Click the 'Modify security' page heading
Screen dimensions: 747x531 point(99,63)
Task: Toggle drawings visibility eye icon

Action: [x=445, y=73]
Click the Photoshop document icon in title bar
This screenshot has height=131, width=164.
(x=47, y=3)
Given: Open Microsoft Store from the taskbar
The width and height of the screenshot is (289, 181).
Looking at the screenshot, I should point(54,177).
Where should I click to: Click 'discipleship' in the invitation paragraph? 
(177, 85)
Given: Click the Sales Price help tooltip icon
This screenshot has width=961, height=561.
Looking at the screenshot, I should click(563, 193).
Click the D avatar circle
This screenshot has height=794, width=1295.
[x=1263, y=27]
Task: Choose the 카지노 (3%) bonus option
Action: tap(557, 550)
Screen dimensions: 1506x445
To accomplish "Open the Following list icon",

### BRIEF:
Edit the material above so that "avatar circle" becomes "profile circle", and leave every other line unchanged.

### REPLY:
Click the 'Modify security' page heading
Screen dimensions: 747x531 point(99,63)
Task: Toggle drawings visibility eye icon

Action: [x=445, y=73]
Click the Photoshop document icon in title bar
This screenshot has height=131, width=164.
(x=47, y=3)
Given: Open Microsoft Store from the taskbar
The width and height of the screenshot is (289, 181).
Looking at the screenshot, I should point(54,177).
Where should I click to: Click 'discipleship' in the invitation paragraph? 
(177, 85)
Given: Click the Sales Price help tooltip icon
This screenshot has width=961, height=561.
Looking at the screenshot, I should click(563, 193).
Click the D profile circle
This screenshot has height=794, width=1295.
[x=1263, y=27]
Task: Choose the 카지노 (3%) bonus option
Action: tap(557, 550)
Screen dimensions: 1506x445
To accomplish "Open the Following list icon",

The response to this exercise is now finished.